**GOAL OF THE EXERCISE**
Gather and copy out every line in the entries below that contains the string "height". Case counts.

**INPUT RECORDS**
--------------------------------------------------
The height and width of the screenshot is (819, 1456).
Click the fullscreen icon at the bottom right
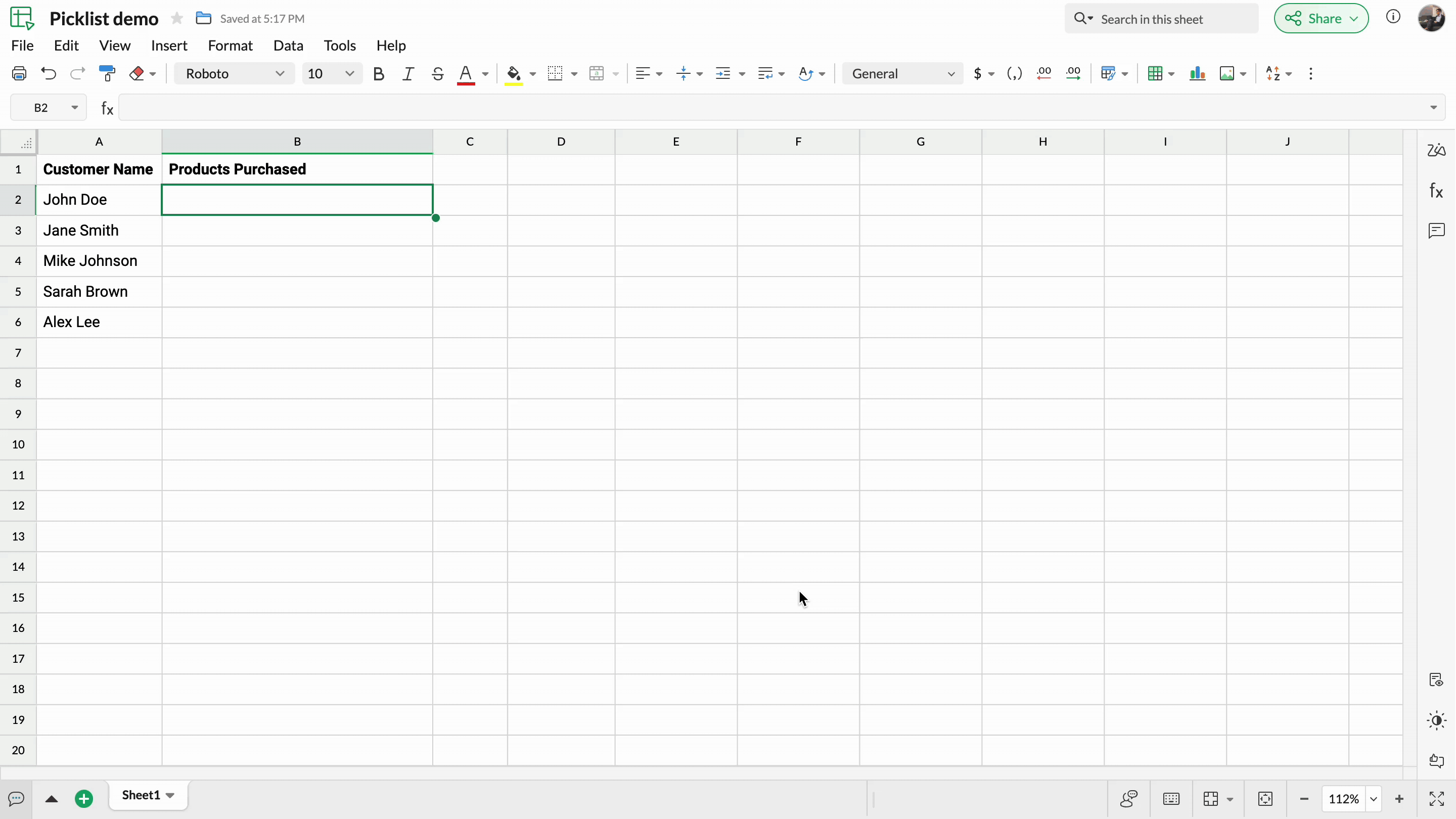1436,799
--------------------------------------------------
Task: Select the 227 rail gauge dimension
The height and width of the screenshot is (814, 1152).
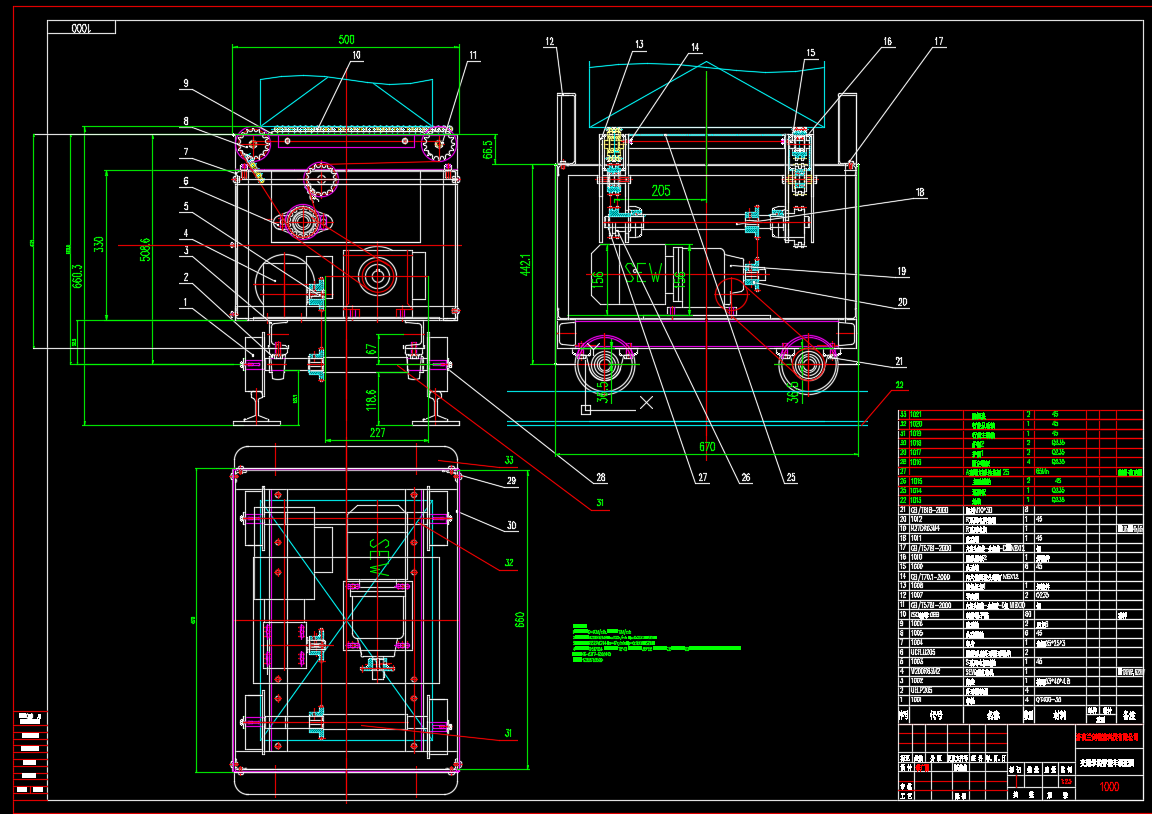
--------------------------------------------------
**EXERCISE OUTPUT**
The height and width of the screenshot is (819, 1456).
The height and width of the screenshot is (814, 1152).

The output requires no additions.